# JAX Introduction: Arrays, Differentiation, and JIT

Welcome! This notebook is designed to help you understand what JAX is and why it is important for modern scientific computing and machine learning.

---

## 1. What is JAX?

JAX is a numerical computing library from Google that brings together:
- **NumPy-like** array programming (but faster and more flexible)
- **Automatic differentiation (autograd)**
- **Just-In-Time (JIT) compilation** for performance
- Built-in support for **parallelism** (across CPUs, GPUs, TPUs)

> JAX is especially popular in research for its clean, functional programming style and speed.

---

## 2. JAX vs NumPy: Arrays and API

JAX arrays (`jax.numpy` or `jnp`) behave almost exactly like NumPy arrays, but with some crucial differences:

- Immutable (cannot be changed in-place)
- Operate on CPU, GPU, or TPU automatically
- Compatible with JAX's transformations (`grad`, `jit`, etc.)

### Exercise 1: Basic Array Operations

In [1]:
import jax
import jax.numpy as jnp


In [2]:
# Create an array
x = jnp.array([1.0, 2.0, 3.0])
print("x:", x)

# Elementwise operations
print("x + 2:", x + 2)
print("sin(x):", jnp.sin(x))
print("Sum:", x.sum())

# JAX arrays are immutable!
try:
    x[0] = 100  # This will raise an error
except Exception as e:
    print("Error:", e)

x: [1. 2. 3.]
x + 2: [3. 4. 5.]
sin(x): [0.84147096 0.9092974  0.14112   ]
Sum: 6.0
Error: JAX arrays are immutable and do not support in-place item assignment.

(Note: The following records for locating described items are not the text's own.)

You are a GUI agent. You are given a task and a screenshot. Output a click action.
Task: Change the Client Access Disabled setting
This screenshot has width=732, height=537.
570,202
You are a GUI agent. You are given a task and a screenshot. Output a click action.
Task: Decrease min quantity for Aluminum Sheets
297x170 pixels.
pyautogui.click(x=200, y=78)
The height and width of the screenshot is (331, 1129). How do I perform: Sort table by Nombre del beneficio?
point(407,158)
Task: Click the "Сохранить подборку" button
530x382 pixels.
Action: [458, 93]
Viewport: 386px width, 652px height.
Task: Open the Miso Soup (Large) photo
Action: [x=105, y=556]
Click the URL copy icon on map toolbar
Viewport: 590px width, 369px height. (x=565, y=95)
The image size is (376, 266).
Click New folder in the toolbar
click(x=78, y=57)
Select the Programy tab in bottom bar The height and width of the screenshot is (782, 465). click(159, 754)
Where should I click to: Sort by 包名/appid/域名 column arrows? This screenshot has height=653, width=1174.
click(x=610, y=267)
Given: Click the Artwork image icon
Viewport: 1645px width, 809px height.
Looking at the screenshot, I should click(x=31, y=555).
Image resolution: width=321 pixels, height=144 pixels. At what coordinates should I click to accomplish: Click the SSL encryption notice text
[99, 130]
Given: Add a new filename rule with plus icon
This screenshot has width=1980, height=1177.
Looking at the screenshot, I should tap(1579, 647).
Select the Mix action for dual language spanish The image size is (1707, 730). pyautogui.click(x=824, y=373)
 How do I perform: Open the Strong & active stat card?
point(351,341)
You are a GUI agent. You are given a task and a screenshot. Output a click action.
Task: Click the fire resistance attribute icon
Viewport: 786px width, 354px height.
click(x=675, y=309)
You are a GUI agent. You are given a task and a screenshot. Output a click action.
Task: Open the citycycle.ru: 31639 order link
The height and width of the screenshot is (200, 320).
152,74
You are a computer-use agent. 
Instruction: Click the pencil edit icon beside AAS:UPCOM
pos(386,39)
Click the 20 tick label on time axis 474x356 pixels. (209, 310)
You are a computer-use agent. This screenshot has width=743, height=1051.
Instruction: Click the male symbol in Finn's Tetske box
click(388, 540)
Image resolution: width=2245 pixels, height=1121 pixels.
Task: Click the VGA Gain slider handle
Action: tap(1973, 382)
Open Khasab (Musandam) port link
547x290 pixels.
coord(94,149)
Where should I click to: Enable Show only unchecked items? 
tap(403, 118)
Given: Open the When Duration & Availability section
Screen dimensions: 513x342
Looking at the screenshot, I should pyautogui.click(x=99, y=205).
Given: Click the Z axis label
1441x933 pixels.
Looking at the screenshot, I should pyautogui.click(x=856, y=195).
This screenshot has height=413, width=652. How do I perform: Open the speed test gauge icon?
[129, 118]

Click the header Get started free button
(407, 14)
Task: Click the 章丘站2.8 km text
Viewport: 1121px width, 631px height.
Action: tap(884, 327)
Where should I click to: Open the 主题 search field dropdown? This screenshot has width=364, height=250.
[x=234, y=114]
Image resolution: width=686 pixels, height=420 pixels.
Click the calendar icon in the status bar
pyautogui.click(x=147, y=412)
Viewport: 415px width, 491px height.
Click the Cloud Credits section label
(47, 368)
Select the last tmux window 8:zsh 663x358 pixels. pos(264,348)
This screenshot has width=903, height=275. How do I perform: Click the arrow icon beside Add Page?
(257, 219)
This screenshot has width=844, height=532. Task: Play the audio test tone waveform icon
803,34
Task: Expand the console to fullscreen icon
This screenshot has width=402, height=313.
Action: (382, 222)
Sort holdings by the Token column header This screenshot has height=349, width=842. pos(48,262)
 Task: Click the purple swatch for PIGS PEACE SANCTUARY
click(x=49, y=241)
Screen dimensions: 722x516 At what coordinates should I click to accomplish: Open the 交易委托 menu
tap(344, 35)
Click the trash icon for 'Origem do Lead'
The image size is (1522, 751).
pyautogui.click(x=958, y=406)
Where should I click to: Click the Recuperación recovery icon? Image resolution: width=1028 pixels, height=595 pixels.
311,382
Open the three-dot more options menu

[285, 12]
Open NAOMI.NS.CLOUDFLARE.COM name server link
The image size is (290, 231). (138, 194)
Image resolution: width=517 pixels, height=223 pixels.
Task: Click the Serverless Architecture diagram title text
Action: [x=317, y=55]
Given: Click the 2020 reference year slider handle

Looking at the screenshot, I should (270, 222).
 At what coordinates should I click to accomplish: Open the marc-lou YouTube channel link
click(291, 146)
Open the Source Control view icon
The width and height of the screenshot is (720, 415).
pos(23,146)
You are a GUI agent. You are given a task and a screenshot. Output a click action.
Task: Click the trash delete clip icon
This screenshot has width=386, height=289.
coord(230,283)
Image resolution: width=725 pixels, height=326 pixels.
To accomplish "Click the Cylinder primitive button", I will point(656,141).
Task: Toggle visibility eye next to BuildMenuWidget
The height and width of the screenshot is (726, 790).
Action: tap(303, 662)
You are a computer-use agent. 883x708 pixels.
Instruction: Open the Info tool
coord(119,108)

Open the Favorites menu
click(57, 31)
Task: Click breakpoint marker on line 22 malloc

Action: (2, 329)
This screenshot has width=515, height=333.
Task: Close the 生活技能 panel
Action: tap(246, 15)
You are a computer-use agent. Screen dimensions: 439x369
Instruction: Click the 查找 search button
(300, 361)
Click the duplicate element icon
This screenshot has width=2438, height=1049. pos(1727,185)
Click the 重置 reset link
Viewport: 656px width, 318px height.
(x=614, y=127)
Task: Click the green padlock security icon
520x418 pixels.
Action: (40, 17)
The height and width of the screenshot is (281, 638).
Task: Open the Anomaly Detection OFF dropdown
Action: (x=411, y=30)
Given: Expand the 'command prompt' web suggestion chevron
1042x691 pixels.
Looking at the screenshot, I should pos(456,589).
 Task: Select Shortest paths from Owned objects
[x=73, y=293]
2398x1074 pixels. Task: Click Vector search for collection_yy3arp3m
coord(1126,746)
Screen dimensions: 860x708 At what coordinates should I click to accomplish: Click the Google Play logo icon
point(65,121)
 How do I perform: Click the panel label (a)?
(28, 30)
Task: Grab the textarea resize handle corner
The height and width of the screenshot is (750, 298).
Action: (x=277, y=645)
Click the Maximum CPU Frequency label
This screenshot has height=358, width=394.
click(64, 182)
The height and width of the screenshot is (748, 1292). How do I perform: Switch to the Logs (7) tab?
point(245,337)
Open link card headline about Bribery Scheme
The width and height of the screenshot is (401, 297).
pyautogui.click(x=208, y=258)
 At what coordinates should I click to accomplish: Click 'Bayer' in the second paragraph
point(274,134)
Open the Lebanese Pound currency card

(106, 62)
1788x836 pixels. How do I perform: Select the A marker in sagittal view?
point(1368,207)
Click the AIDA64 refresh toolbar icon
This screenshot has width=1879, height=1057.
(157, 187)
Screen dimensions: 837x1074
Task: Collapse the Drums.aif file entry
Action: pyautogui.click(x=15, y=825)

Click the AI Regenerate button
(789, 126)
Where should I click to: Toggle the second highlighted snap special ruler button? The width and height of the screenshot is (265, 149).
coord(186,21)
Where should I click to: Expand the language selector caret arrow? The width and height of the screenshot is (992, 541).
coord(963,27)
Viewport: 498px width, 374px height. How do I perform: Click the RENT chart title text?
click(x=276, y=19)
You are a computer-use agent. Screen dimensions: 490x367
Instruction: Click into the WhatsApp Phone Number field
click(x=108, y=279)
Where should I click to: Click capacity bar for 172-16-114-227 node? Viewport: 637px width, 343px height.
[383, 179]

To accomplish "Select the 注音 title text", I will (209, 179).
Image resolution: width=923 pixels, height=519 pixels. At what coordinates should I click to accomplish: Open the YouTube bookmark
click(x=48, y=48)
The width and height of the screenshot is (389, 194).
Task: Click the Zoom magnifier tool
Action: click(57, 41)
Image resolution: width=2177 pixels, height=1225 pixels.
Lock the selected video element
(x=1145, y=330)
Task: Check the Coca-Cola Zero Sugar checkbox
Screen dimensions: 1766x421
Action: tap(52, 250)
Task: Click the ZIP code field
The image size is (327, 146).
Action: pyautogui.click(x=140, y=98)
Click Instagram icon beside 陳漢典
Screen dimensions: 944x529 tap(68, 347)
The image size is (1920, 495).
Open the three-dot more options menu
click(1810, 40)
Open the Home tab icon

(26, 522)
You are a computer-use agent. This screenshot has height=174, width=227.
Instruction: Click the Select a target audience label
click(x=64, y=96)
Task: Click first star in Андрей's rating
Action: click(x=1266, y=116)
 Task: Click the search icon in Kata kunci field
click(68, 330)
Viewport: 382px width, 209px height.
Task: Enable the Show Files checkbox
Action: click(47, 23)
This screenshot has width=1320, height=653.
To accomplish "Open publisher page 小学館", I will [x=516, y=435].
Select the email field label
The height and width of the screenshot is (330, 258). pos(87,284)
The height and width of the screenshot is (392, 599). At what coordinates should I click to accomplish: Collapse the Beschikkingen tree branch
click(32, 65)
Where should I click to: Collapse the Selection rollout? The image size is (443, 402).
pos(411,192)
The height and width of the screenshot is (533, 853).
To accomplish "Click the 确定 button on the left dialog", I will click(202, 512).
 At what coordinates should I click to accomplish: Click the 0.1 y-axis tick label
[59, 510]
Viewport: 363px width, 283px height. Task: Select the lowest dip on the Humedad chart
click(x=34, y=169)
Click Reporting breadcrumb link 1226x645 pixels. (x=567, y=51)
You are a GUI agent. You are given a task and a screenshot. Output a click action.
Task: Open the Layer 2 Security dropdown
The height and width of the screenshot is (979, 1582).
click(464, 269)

Instead of x[idx] = y, use x = x.at[idx].set(y) or another .at[] method: https://docs.jax.dev/en/latest/_autosummary/jax.numpy.ndarray.at.html


### Mutating or Replacing Parts of an Array in JAX

JAX arrays are **immutable**—you cannot change their contents in-place like NumPy arrays.  
Instead, you use functions that **return a new array** with your changes.

#### Example: Using `jax.numpy`'s `.at[].set()` and `.at[].add()`

In [17]:
x = jnp.array([1, 2, 3, 4, 5])

# Set the value at index 2 to 99
y = x.at[2].set(99)
print("Original x:", x)
print("After set:", y)  # [ 1  2 99  4  5]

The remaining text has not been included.